=== Problem to work on ===
Check each line of the material. Copy those containing "computer".

++++

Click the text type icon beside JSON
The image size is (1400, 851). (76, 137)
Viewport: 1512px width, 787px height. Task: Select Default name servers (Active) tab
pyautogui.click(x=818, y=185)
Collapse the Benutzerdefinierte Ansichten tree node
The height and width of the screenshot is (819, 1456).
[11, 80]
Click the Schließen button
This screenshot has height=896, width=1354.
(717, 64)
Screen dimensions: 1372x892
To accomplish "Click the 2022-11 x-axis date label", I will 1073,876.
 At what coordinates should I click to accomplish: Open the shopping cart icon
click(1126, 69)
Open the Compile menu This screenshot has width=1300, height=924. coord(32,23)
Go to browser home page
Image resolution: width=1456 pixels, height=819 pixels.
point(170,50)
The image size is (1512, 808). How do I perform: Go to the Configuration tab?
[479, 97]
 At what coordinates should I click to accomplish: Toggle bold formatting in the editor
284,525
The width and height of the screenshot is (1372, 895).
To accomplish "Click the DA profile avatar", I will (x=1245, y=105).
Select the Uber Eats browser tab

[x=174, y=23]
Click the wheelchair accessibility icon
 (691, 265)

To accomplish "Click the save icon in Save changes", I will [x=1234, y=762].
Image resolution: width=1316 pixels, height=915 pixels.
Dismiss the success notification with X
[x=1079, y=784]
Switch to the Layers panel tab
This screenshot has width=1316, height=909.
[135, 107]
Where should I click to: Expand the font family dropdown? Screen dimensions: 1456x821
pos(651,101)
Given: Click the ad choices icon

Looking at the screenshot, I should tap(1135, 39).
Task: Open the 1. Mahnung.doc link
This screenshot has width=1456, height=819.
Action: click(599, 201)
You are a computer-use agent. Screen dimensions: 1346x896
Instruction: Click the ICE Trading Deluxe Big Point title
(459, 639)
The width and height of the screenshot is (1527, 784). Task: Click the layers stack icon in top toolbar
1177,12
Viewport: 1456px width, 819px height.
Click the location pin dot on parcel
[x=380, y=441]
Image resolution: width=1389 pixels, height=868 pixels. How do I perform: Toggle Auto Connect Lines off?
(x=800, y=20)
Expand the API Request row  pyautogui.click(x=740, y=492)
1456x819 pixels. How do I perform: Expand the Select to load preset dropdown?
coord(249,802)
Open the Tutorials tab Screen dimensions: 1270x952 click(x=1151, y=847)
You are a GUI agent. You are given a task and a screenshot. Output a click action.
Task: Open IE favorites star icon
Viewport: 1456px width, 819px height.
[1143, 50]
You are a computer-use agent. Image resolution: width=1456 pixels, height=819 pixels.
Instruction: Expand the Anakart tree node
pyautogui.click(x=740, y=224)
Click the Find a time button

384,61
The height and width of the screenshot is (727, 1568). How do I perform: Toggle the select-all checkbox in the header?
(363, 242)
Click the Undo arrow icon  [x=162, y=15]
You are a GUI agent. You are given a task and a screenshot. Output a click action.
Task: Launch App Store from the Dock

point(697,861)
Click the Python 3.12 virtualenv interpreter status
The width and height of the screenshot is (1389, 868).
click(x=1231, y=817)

++++

=== Solution for this task ===
You are a computer-use agent. Screen dimensions: 1346x896
You are a computer-use agent. Image resolution: width=1456 pixels, height=819 pixels.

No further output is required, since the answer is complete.